One by one, the networks are wrapping their buying for this development season. NBC, ABC and the CW are done, with Fox still taking in a few pitches and CBS still looking for a handful of comedies. But for the most part, it’s over. NBC executives reportedly told agents that they have no more development money to spend but would make an exception for a project with A-list auspices.

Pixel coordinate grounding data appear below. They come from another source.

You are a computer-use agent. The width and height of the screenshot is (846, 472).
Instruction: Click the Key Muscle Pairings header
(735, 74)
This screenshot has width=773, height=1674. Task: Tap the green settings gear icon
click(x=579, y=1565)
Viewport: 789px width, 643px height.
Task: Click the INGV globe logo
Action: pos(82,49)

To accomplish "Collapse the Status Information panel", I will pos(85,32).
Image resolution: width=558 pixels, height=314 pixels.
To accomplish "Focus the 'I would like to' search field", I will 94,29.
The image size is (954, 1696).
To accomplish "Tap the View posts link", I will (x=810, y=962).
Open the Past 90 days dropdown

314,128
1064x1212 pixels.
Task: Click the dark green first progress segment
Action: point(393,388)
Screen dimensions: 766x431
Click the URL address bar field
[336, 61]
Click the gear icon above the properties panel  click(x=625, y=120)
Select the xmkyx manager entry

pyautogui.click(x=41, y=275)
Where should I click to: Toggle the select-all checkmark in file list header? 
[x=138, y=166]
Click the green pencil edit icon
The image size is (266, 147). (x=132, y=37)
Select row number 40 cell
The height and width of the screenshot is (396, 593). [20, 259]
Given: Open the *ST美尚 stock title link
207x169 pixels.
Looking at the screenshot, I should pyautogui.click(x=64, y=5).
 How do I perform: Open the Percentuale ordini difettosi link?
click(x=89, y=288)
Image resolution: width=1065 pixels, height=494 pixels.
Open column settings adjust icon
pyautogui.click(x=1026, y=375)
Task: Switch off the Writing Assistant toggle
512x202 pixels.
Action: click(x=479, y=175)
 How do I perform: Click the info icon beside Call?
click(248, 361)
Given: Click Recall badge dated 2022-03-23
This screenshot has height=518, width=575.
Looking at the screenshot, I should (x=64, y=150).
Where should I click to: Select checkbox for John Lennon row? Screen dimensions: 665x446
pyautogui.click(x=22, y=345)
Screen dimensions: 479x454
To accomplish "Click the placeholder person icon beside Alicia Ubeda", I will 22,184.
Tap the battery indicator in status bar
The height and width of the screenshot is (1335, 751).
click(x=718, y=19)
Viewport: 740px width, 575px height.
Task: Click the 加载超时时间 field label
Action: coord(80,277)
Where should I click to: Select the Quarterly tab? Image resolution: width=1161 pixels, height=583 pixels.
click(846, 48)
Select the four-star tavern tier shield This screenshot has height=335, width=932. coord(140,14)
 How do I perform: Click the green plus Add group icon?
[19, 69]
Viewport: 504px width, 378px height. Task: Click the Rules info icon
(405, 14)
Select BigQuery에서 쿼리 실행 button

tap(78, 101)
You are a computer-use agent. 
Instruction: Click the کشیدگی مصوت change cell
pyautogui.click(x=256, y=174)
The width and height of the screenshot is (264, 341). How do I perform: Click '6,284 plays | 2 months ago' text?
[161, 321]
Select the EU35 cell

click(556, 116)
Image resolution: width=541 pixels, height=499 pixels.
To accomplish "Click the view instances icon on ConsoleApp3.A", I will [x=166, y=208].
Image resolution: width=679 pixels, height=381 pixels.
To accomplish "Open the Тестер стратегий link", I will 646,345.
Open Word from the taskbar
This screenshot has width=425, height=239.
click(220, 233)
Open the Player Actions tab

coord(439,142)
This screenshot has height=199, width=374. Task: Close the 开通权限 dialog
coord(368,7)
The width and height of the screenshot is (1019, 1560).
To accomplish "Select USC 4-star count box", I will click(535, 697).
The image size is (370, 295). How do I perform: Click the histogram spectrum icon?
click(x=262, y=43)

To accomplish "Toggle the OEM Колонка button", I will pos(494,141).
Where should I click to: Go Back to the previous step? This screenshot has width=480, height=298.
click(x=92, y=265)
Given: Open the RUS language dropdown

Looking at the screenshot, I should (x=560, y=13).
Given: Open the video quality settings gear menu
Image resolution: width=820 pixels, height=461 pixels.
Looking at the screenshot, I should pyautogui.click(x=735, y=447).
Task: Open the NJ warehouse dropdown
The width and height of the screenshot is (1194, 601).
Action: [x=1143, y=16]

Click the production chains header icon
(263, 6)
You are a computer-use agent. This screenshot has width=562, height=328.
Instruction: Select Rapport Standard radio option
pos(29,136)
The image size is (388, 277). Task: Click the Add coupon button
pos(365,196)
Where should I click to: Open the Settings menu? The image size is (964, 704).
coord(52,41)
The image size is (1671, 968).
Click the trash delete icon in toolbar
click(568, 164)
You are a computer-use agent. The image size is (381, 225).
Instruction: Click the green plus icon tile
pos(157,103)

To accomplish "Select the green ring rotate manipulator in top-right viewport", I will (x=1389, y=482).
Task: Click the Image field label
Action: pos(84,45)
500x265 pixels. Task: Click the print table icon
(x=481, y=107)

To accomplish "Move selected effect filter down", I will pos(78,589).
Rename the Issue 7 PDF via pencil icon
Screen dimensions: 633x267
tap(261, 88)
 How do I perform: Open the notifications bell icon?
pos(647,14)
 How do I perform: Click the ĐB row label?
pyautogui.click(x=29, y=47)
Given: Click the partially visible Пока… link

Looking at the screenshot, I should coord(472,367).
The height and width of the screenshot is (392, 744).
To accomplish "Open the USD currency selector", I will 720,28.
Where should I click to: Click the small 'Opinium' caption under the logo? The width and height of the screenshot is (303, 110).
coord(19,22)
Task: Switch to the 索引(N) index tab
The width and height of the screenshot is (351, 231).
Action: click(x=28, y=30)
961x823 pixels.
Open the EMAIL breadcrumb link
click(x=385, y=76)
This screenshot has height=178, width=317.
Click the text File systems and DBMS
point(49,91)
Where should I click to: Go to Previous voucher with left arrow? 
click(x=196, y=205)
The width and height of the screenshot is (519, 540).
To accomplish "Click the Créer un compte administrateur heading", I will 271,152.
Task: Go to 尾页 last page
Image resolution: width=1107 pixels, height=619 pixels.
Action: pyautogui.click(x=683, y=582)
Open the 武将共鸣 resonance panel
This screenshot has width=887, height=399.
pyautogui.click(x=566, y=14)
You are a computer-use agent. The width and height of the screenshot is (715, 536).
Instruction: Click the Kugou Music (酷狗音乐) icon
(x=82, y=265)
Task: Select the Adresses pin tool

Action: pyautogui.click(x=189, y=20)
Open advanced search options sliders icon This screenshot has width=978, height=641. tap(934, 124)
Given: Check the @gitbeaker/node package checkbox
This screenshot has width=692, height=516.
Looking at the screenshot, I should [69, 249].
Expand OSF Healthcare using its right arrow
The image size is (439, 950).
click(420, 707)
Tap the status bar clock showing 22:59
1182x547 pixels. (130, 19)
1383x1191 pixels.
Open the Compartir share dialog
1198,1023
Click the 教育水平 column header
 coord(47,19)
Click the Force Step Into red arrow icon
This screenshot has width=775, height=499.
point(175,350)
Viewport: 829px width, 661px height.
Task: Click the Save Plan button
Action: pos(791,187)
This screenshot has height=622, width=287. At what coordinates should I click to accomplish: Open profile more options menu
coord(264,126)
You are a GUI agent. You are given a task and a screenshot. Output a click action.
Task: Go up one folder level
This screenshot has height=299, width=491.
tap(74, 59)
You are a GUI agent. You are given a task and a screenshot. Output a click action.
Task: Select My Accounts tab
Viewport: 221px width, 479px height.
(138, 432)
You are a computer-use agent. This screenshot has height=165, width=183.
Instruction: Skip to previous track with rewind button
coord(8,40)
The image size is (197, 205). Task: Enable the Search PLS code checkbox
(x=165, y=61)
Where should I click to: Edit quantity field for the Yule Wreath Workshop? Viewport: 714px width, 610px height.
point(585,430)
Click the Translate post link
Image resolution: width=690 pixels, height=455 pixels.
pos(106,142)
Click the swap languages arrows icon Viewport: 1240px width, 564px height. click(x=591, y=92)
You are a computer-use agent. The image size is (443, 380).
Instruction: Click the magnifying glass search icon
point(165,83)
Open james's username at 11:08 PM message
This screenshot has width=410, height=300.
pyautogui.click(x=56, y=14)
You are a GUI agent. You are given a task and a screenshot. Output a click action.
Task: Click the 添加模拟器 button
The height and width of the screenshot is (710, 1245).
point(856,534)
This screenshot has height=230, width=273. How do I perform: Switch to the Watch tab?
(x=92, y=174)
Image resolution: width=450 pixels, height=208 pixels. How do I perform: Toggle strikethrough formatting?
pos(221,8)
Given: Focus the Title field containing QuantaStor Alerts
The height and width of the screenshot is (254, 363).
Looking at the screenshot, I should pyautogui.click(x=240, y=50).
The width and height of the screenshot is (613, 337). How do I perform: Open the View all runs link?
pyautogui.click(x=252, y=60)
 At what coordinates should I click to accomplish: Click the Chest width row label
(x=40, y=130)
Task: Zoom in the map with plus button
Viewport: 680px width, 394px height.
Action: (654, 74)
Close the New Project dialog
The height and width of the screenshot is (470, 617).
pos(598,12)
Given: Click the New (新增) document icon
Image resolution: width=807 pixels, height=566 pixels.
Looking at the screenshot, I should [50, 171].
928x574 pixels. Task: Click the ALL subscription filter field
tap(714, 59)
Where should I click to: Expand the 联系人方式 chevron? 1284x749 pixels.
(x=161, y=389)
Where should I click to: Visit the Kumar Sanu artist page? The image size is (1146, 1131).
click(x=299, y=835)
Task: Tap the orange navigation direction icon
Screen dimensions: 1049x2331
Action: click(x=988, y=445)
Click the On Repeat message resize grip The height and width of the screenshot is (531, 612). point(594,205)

It was a buying season marked with a number of big dramas hitting the marketplace, including the Ryan Murphy/Howard Gordon phobias project at Fox, J.J. Abrams’ Alcatraz at Fox and the Tery O’Quinn/Michael Emerson special ops show at NBC, the Josh Schwartz/Rachel Bilson ghost drama, also at NBC, the Kurtzman and Orci-produced Locke & Key at Fox, the James Cameron-produced True Lies reboot at ABC, Ron Moore’s 17th Precinct at NBC, Oren Peli’s thriller The River at ABC, the Jerry Bruckheimer-produced Lost Girls at ABC, and, of course David E, Kelley’s Wonder Woman remake, which is yet to be taken out. There were fewer high-profile half-hour projects this year as many of the top comedy writers are tied to existing shows and studios didn’t allow them, especially those working on first-year series, to develop. The highlights on the comedy side this year include Peter Tolan’s The Council of Dads at Fox, Kari Lizer’s workplace comedy at NBC, the Darren Star-produced Good Christian Bitches at ABC, the Jack Black/Cathy Yuspa/Josh Goldsmith comedy My Life as an Experiement at NBC and Nahnatchka Khan’s Connected at Fox. Overall, book adaptations were the hottest commodity, with every network buying a truckload.